According to LCC data, the regime also conducts an average of 41 airstrikes per day, including strafing and bombing with high-explosive, incendiary, thermobaric, and fragmentation munitions. Bombardment by helicopters and fixed-wing aircraft accounts for about 52 killed per week according to VDC data. Although air-based attacks represent a relatively small percentage of overall regime strike activity, they cause significant casualties because of the size and types of munitions delivered.
Surface-to-surface missiles account for a still smaller number of strikes (about fifteen per week) but can produce significant casualties as well. For example, Human Rights Watch reported that four ballistic missile attacks killed 141 Syrians during the week of February 22 alone. SSMs are mostly used against area targets and urban neighborhoods, though some have had direct military applications such as striking rebel centers of resistance and headquarters.
Regular and irregular regime forces are also killing Syrians face to face. This includes massacres of civilians and prisoners of war, field executions and other extrajudicial killings, deaths during detention and under torture, and direct executions in prison. According to VDC data, some 300 Syrians died by a combination of these means in September, or approximately 12 percent of the monthly death toll.

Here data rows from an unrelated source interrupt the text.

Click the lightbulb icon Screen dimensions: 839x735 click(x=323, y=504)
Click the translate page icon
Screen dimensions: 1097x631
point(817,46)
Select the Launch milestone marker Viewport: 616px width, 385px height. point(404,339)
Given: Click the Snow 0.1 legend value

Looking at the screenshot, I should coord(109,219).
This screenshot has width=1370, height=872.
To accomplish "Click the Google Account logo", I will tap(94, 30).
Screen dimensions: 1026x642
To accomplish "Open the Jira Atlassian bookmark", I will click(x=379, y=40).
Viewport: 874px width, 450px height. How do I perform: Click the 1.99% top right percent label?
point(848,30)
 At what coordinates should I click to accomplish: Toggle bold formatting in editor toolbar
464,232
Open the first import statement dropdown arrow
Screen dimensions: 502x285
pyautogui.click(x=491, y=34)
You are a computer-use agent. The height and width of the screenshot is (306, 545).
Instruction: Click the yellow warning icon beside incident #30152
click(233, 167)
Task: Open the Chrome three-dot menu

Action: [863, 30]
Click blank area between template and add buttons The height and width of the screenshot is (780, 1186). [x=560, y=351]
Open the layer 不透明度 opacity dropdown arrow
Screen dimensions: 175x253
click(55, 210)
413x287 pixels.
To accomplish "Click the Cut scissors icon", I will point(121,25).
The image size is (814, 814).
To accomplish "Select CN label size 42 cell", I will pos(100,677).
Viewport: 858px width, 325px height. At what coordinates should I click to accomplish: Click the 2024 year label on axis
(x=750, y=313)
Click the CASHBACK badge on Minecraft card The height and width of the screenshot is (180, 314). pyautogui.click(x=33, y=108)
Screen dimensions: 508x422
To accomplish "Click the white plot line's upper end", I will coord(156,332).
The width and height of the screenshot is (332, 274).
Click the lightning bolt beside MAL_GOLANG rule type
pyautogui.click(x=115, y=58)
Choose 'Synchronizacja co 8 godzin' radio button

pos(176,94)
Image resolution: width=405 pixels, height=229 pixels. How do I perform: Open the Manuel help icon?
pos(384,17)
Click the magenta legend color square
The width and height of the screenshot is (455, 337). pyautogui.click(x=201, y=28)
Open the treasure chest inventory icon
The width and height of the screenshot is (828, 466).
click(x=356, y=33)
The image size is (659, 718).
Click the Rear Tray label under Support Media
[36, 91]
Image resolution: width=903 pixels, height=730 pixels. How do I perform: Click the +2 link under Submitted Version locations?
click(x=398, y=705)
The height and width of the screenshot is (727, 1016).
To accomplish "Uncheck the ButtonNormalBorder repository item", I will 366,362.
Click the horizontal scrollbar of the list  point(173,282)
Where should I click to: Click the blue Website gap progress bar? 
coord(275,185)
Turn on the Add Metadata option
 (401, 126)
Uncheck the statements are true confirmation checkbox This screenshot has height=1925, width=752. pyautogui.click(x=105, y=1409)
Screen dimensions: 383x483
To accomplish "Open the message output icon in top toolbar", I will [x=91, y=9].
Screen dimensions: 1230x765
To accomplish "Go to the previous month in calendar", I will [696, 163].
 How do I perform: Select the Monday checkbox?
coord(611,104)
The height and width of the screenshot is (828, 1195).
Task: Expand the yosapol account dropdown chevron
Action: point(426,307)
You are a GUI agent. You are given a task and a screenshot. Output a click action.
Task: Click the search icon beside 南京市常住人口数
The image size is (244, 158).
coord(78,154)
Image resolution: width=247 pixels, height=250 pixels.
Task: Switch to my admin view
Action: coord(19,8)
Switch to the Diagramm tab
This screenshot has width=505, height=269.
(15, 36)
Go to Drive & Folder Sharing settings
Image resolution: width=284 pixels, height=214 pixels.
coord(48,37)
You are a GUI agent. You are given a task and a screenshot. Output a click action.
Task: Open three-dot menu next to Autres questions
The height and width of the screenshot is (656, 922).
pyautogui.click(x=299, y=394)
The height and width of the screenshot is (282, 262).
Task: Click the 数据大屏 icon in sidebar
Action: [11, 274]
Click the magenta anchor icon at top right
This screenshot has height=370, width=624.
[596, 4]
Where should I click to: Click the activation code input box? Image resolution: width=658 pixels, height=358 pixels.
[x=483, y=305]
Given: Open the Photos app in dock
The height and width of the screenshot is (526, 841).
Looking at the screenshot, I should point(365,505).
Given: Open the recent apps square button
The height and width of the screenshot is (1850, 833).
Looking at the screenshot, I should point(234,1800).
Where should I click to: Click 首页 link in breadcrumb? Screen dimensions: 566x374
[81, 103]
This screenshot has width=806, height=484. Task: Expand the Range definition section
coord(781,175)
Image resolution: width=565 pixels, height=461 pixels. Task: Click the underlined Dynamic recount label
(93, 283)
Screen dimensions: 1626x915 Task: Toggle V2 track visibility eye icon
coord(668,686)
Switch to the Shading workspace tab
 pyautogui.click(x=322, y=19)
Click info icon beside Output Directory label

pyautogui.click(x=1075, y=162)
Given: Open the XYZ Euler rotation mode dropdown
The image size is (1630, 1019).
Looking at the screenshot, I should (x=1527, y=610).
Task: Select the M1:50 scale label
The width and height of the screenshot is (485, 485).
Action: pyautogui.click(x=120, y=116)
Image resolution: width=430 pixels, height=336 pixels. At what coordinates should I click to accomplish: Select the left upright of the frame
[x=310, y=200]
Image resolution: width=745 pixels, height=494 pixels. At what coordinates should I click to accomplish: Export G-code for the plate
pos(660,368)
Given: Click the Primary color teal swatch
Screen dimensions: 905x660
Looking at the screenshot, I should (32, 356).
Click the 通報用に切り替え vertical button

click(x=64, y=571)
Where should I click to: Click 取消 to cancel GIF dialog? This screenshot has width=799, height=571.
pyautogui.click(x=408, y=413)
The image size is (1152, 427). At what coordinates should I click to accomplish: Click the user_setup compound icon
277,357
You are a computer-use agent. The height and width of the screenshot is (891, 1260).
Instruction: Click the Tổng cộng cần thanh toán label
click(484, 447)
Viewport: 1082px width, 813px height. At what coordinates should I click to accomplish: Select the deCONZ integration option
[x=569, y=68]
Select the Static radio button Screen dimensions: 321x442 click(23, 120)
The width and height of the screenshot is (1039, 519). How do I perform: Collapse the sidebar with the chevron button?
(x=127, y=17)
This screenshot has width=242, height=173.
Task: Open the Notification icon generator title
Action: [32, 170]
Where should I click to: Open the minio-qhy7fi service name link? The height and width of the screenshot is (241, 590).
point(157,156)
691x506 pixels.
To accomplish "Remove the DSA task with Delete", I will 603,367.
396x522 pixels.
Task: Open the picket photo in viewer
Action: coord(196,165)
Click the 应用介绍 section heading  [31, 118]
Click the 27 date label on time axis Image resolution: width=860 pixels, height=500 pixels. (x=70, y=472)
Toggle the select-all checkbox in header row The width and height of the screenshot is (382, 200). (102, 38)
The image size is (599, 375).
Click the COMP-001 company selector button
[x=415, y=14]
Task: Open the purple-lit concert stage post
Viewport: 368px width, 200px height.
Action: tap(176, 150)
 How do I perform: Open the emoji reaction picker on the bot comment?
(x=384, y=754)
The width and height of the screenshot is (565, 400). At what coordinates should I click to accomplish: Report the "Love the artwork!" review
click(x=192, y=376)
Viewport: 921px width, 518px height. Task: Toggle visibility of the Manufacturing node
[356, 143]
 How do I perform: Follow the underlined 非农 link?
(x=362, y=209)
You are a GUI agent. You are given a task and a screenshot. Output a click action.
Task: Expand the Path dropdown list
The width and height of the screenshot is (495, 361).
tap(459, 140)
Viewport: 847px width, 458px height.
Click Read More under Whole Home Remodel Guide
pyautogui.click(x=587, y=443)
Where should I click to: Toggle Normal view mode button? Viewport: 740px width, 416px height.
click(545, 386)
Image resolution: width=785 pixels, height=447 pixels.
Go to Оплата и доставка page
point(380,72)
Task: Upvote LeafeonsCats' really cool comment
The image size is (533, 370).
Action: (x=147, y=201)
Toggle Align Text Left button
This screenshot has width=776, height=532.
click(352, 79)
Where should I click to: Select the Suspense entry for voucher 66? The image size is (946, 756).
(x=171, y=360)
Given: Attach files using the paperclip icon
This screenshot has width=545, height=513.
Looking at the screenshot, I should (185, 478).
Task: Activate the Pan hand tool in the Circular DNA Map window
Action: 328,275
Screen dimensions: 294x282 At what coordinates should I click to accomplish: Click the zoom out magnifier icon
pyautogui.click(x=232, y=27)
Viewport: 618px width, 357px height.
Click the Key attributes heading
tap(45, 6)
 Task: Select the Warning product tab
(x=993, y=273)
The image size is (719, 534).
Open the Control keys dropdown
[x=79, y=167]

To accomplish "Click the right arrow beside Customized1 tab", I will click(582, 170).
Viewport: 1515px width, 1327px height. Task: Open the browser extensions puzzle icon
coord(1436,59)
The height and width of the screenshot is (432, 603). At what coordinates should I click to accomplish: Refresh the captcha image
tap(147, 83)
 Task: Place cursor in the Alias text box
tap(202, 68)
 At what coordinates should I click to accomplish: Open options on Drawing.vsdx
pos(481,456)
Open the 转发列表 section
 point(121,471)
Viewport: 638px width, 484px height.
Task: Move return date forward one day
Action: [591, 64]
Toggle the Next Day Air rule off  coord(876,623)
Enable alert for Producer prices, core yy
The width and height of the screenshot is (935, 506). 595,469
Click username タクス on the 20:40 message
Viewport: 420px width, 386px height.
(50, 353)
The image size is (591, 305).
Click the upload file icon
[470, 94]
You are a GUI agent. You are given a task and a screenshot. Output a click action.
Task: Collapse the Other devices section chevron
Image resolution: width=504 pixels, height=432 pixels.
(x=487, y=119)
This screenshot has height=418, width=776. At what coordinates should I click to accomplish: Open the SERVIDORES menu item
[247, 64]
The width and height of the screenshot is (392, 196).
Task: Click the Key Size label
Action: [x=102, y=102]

Systematic deprivation of food, shelter, and medical care has taken a toll as well. Regime forces have besieged rebel-held urban areas in al-Qusayr, Homs, and certain suburbs of Damascus, among other areas. They have destroyed crops, livestock, and bakeries, and targeted medical facilities in opposition areas. Poisoning of water supplies has also been reported. These activities have produced famine and made medical treatment difficult to come by — all part of the regime’s plan to reduce support for the opposition and force population displacement from rebel-held areas.
Finally, chemical weapons, while producing horrific casualties, have contributed only a small fraction of the total death toll, probably less than two percent. Eliminating the regime’s CW capability is important to ensuring that this number does not grow, but it leaves Assad’s forces virtually unconstrained in their use of other killing means.
In the course of its effort to violently suppress a popular uprising, the regime has drawn a substantial portion of Syrian society into its killing organizations and processes, whether directly or indirectly. It has matched the Sunni-majority revolution with an Alawite/Shiite minority counterrevolution. This significantly widens the scope of complicity and clouds any notion that the state can be rebuilt on the foundations of its old institutions. Given the amount of blood that regime forces have shed, those fighting against them are unlikely to accept a continued role for them in postwar Syria.
For their part, Assad and his circle have never shown any sign of considering a different path — they have been utterly cynical and ruthless about conducting the war in this manner, buttressed by steady political, military, and economic support from their allies abroad. It is therefore difficult to see how the regime could be considered a legitimate participant in any future negotiating process. And even if the Syrian people and the international community were willing to countenance that scenario, the regime could hardly be expected to participate meaningfully in negotiating itself out of existence.
Jeffrey White is a Defense Fellow at The Washington Institute and a former senior defense intelligence officer.